What am I to do? How many more years of this do I have?
Thursday, August 20, 2009
I didn't cry at all. I may have wanted to a bit but I held off. I didn't want to ruin it for her or suffer the teasing I would have gotten from my husband. We didn't stay for the "boo hoo breakfast". It didn't sound like something I wanted to do. I mean I know my kid is the best but I don't want to hear others bemoaning the fact that they will miss theirs, that is what blogs are for.
Tuesday, August 18, 2009
The new job is great! I am enjoying what I do. I am still trying to figure it all out but that is what makes it fun. I do miss the girls. TWO especially. I can tell she misses me too. She still will not sleep at daycare. So even when she is at home with me in the evening she is crabby and her bedtime has moved up an hour. I am hoping that she gets over it and our schedules can return to normal but with school starting this week for ONE I am not sure if I can even define normal. I want to carve out time to blog more but I have a feeling it will remain on the back burner until my husband's busy time of year returns late this fall. So I appologize for anyone who is still reading this, I promise, come November I will show up more often with more valid content.
Thursday, August 13, 2009
One starts kindergarden next Thursday. It is hard to believe that the summer is over and we are starting school. She is getting so big. She is definately ready and she will do great.
I feel old...
Saturday, August 1, 2009
I Like It Frantic
Harmony In Motion
At Home In The Ozarks
A lil Enchanted
The Frugal Kennedys
Upgrade Your Life!
my kids are my world
Simply Being Mommy
Friday, July 24, 2009
It is official, I am no longer a SAHM! I recently accepted a job offer and I am so excited. It is a job in HR (my field I thought I was going to have to abandon), and the pay covers more than childcare.

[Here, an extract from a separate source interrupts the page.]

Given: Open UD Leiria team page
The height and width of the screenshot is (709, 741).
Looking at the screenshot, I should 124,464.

Now off to find childcare as I start in 1 week. I will have to figure out a new name for my blog. Any suggestions?
Wednesday, July 8, 2009
Gem number two was a bit more serious. ONE has been very attentive to all of the coverage of Michael Jackson's death. We pass a cemetery on our way home from basketball camp. So today we played twenty questions on death. From how do people die, how do they get in the ground, why do we put people in the ground, it looks like a lot of work. But the comment that had me laughing was when she asked "Where to you buy such big shinny rocks to put on the dead people, I don't remember seeing anything like that at Walmart? I think I need to expand her shopping horizons:)
Tuesday, July 7, 2009
I have been struggling with a low. No I am not mourning the loss of Michael Jackson or even Billy Mays, I am in desperate need of returning to the workforce. The stress has started to impact other facets of my life other than just me feeling sorry for myself. My attitude towards the kids, my relationship with my husband and even my faith have suffered. I have felt that my life has been on hold for the last year and I am trying to to be resentful of it or the circumstance around it.
So I am struggling to rebound. My normal blogging time has been reallocated to job searching. In addition, my husband has been home more. This cuts down on my computer time as he needs our one and only functioning computer to do his work from home. So when he is here I don't feel able to just putz on the 'puter.

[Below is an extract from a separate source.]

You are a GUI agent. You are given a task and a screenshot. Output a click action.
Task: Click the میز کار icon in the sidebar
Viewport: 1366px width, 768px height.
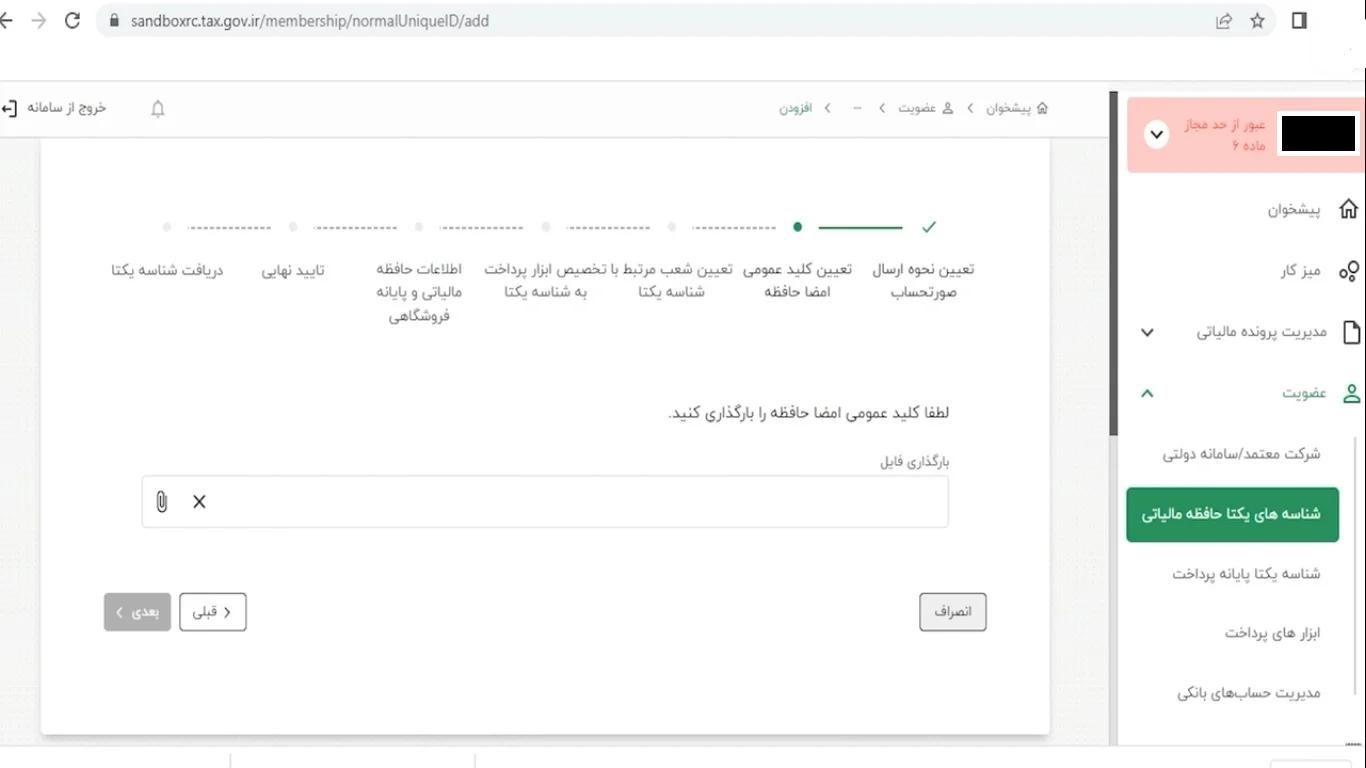tap(1350, 270)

So I apologize, I should be able to return to regular posting in August when he has to return to work on a normal schedule. So until then I will post when I am able and willing. Until then I hope you are enjoying your summer as much as or more than I am.
Wednesday, July 1, 2009
Here are the top droppers for June.
Inside My Head
Whatever Comes To My Mind
Luv a Bargain
FickleMinded-A Life That Is Less Ordinary
I Like It Frantic
At Home In The Ozarks
Confessions of a Psychotic Housewife
A lil Enchanted
The Coupon Coup
Thursday, June 18, 2009
The kids got back from vacation with grandma and grandpa last Friday. I noticed that TWO had a little rash going on. Grandma didn't know anything about it, didn't bother TWO, I just thought it was an allergic reaction to something. Saturday the little rash went from little to pronounced and by Monday morning it was just gross.

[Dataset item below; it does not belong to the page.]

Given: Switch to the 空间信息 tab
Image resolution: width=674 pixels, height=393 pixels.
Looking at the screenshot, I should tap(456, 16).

I got her into the doctor after I was done running ONE to VBS across town. Turns out that she has roseola. GREAT! Well really it wasn't a big deal just gross to look at. One was loving VBS (she can't wait for school to start in the fall). I didn't give it a second thought since mostly kids under 3 get roseola but yesterday afternoon she started to complain that she was cold. It is freaking 85 degrees, how can she be cold? But low and behold she has a fever. I hope she didn't have the fever at VBS. Well I am keeping her home from it today and hopefully she wasn't a typhoid Mary, spreading the virus to all the kids. I actually hope it was just a fluke fever that has nothing to do with roseola (or that she is old enough not to get the rash). I feel bad keeping her out of the last day of VBS but there is nothing that can be done for it. I promised her a movie day so...
For anyone wondering...
Roseola is a virus that effects kids 4 and under. In most cases, it starts with a high fever that can last 1-4 days. After the fever a rash breaks out that looks like measles. The rash typically does not itch and generally just looks bad. It is contagious during the fever stage and it normally takes about a week to 10 days between infection and fever. There is no vaccination for it and it is generally no big deal, however the high fever has been known in some cases to cause seizures. Roseola is typically over before you know what you have.
Saturday, June 13, 2009
One of my friends who is only recently married and has recently moved over 1000 miles away from all friends and family other than me is pregnant with her first. Her and her husband are blissfully unaware of the riggers of parenting and are now looking at my husband and I for guidance. I am so excited for her, especially now that I get to go through everything all over again without the commitment of being the parent or pregnant one.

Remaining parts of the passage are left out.